[Saved data entries]
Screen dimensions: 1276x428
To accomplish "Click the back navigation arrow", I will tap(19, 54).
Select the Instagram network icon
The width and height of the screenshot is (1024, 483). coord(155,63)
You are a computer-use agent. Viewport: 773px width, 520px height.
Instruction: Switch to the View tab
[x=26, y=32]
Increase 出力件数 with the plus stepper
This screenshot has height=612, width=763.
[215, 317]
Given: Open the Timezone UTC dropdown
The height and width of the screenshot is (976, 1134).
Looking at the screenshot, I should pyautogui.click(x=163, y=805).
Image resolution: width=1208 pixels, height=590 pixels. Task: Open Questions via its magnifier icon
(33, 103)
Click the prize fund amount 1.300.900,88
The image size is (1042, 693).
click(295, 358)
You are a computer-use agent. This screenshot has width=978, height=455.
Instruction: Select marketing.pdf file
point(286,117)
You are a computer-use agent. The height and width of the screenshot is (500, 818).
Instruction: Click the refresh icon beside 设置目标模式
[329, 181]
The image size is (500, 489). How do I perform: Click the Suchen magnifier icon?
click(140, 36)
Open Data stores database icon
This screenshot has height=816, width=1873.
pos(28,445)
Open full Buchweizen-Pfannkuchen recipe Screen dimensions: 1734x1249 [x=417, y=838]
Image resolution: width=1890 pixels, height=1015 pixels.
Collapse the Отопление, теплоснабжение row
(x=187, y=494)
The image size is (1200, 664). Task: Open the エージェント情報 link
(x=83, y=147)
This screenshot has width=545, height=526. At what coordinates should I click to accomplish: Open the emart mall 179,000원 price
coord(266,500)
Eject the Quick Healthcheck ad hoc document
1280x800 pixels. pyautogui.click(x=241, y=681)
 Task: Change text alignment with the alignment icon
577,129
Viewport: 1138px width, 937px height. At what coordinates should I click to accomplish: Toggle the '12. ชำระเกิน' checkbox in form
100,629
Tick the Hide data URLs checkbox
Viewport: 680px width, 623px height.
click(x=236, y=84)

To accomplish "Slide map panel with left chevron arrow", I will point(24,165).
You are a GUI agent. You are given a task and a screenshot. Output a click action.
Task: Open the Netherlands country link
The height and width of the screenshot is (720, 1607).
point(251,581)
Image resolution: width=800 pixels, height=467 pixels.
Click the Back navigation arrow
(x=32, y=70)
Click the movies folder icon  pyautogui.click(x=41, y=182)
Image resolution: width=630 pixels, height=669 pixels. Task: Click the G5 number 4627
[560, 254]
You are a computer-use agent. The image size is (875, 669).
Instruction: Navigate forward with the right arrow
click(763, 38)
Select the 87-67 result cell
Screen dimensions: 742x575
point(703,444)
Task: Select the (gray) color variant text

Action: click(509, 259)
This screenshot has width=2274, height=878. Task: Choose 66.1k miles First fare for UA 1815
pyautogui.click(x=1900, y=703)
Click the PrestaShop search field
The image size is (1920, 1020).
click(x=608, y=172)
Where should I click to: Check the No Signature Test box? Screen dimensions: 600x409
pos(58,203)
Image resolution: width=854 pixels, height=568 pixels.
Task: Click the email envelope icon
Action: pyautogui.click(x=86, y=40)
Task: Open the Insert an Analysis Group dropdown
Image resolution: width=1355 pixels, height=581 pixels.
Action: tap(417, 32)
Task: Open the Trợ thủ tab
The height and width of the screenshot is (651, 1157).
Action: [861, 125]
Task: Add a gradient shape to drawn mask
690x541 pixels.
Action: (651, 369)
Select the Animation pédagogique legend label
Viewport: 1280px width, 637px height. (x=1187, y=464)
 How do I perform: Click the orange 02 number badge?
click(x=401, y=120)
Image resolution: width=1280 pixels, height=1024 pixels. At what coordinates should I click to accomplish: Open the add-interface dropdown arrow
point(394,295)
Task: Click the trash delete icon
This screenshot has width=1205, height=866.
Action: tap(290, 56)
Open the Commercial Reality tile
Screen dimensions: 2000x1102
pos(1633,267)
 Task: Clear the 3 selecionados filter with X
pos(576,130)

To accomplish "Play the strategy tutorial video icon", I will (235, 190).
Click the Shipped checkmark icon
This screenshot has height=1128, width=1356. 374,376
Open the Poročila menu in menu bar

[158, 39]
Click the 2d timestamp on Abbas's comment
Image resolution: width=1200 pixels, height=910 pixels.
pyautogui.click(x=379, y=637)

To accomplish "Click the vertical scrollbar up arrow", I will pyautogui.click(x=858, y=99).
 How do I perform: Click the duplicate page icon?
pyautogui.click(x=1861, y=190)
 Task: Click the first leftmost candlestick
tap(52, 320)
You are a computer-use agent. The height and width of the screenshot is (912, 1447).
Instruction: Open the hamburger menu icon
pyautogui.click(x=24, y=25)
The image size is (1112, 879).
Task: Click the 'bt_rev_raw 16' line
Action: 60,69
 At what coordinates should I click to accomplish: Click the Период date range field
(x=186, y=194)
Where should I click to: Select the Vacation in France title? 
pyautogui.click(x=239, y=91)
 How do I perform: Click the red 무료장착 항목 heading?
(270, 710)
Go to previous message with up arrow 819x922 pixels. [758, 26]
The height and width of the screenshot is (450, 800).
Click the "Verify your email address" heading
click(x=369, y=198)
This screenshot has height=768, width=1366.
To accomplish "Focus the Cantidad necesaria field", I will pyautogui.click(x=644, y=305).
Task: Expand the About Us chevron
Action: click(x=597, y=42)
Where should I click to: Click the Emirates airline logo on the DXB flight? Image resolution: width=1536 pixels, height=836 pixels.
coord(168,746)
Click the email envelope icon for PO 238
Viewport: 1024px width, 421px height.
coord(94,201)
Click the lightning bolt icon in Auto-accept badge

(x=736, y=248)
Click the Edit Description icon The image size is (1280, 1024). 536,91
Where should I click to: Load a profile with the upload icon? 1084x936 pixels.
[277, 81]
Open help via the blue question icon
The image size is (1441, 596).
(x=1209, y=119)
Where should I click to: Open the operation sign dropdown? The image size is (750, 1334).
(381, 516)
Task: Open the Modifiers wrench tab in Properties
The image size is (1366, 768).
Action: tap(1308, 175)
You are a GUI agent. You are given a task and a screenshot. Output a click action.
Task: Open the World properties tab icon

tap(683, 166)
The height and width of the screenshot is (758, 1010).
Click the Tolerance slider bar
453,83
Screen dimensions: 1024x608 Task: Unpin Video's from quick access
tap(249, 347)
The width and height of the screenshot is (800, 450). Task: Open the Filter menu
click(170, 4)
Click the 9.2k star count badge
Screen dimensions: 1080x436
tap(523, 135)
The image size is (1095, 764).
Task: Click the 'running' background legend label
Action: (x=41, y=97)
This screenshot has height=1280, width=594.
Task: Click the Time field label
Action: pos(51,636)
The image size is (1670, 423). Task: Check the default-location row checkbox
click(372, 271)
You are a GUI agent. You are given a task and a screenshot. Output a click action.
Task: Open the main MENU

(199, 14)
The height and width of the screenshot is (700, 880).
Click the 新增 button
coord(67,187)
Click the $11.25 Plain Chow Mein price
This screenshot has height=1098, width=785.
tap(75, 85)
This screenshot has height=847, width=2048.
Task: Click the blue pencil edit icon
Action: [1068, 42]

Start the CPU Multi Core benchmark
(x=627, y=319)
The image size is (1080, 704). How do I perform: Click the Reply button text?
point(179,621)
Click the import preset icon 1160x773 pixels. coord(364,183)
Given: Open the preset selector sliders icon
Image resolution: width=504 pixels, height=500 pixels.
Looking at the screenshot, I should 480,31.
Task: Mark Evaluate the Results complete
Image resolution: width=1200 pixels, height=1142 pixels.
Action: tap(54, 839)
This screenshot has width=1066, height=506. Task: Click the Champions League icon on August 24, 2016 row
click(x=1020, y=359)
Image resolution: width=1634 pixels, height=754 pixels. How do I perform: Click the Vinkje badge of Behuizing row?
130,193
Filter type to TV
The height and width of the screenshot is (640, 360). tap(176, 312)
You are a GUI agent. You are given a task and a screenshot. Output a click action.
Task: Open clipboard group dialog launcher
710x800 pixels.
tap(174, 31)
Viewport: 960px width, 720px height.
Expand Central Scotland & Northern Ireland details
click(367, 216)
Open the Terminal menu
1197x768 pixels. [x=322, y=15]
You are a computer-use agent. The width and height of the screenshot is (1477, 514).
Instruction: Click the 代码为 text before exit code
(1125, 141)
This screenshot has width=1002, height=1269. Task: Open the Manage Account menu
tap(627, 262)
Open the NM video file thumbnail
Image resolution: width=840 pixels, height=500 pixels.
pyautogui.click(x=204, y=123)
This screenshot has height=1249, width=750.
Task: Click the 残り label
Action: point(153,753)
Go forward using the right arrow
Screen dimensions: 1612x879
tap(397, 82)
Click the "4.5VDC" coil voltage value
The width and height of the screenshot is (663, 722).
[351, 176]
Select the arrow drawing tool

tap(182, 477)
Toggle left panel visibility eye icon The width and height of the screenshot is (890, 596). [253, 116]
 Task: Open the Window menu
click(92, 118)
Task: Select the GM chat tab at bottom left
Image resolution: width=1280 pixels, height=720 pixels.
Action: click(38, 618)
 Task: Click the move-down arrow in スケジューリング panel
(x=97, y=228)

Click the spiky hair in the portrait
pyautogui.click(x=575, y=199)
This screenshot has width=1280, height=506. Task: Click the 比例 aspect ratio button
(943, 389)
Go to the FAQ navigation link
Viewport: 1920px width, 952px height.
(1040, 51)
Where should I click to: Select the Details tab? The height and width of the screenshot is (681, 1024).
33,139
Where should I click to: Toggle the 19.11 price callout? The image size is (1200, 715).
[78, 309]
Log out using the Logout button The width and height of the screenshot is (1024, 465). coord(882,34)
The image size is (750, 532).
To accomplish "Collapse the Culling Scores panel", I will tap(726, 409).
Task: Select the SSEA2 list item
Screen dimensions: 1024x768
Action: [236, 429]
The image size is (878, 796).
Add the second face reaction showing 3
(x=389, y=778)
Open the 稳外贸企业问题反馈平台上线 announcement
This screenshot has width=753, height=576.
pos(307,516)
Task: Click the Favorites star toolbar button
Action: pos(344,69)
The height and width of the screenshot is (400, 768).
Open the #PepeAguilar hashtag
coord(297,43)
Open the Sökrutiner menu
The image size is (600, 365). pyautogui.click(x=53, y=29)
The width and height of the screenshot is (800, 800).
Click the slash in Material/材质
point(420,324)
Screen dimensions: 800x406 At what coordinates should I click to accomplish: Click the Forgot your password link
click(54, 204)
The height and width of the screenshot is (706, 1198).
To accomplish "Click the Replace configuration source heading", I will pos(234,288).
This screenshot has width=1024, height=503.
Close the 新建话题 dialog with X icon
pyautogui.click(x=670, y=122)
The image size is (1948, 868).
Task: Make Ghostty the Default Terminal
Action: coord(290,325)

## [EXERCISE PROMPT]
Look above for the line with "Open the Poročila menu in menu bar" and the line with "Go to previous". Write out those two lines and all the lines between them, exactly, and no others.

## [EXERCISE ANSWER]
Open the Poročila menu in menu bar

[158, 39]
Click the 2d timestamp on Abbas's comment
Image resolution: width=1200 pixels, height=910 pixels.
pyautogui.click(x=379, y=637)

To accomplish "Click the vertical scrollbar up arrow", I will pyautogui.click(x=858, y=99).
 How do I perform: Click the duplicate page icon?
pyautogui.click(x=1861, y=190)
 Task: Click the first leftmost candlestick
tap(52, 320)
You are a computer-use agent. The height and width of the screenshot is (912, 1447).
Instruction: Open the hamburger menu icon
pyautogui.click(x=24, y=25)
The image size is (1112, 879).
Task: Click the 'bt_rev_raw 16' line
Action: 60,69
 At what coordinates should I click to accomplish: Click the Период date range field
(x=186, y=194)
Where should I click to: Select the Vacation in France title? 
pyautogui.click(x=239, y=91)
 How do I perform: Click the red 무료장착 항목 heading?
(270, 710)
Go to previous message with up arrow 819x922 pixels. [758, 26]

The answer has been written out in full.